We shuffled backwards, vaudevillian-style, until we reached the bathrooms, but the moment she was within feet of the door, she flung me aside and leaped for cover. The door slammed in my face as I struggled to regain my balance.

Another time, I was coming out of a McDonald's when a man started out of the parking lot in his car. On the roof of his sedan was a cardboard carrier with four sodas and two large bags of food. I stepped out into his path, pointing to the roof of his car like an airplane attendant does when parking a plane.

The man looked at me in horror and swerved around me, squealing his tires as he sped for the exit.  His sodas splashed onto the pavement; the bags of food went flying into the street. I bet he didn't discover his mistake until he reached home and the kids asked for their Happy Meals. He must have thought I was trying to solicit a ride, money, or - eek! - something else from him.   

In either case, I did not get the keys to the city or a citation for my citizenship.  I got nothing for risking my neck, other than horrified looks, but that is why it is called a random act of kindness.  It is not often that one attempts such an intrusion.  I succeeded in my efforts with the pantyhose mishap and failed in saving the family's dinner, and if I had to do it all over again - I would. 

Monday, October 3, 2011

Warrior Balance

Back when I taught high school, I loved the honor student who opted not to take Advanced Placement and strutted into my “regular” English class thinking he would skate through, up his GPA, and maybe – just maybe – take part in class, gracing us with his superior intelligence.  I lived for the moment when he realized “regular” didn’t exactly mean below level or mediocre. 

I started back to the gym last month with the same arrogance.  Because of my bad knees, I joined a “gentle” yoga class where we use chairs instead of pretzeling ourselves on floor mats.  I strutted into that class, smirk on my face, and quickly assessed my fellow participants.  Some of those folks were older than my parents. 

Be it known – I had my arthritic butt whupped by a classroom full of limber octogenarians who can out-warrior and out-downward dog me every single time.

Last weekend I attended a writers’ conference. I guess I’m the kind of person who has to hit bottom repeatedly before learning humility. I heard all the same stuff I already knew: I should create intriguing, “real” characters; Every single word I put on paper should move the plot forward; Revision and self-editing are my best friends.
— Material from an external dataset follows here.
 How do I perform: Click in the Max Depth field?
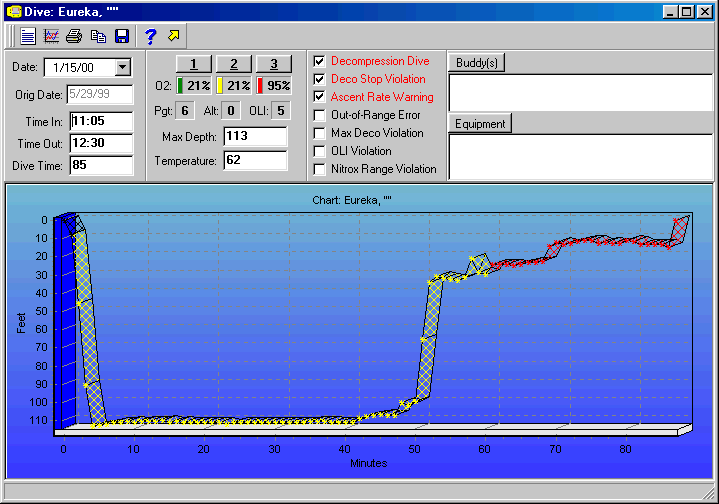(x=249, y=136)
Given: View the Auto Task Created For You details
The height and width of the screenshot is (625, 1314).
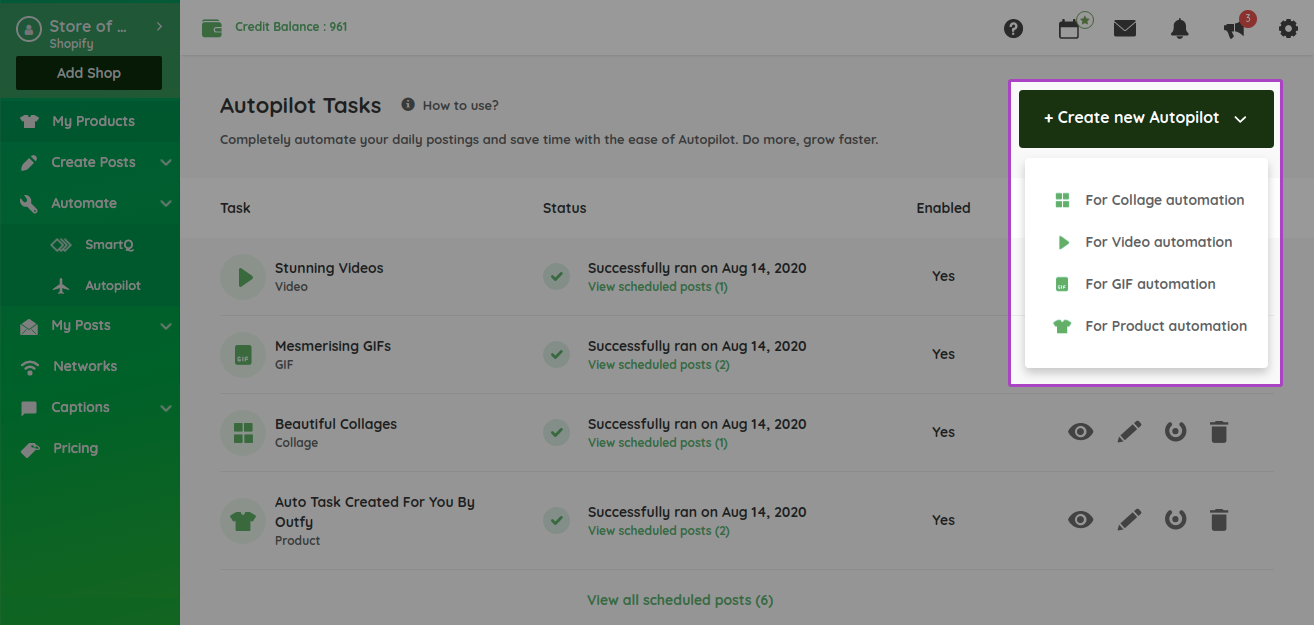Looking at the screenshot, I should [1080, 520].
In yoga, the Warrior Three pose looks easy at first.  Your complete body, both arms, and one leg are parallel to the floor, while you balance seamlessly on the other leg for a good amount of time. You kind of look like Superman zooming to the rescue. When I actually attempt it, I look like a sick flamingo in baggy yoga pants, flapping desperately to stay in flight.

It is doing the work and balancing it all with some level of competence, not mediocrity, that proves one's mettle.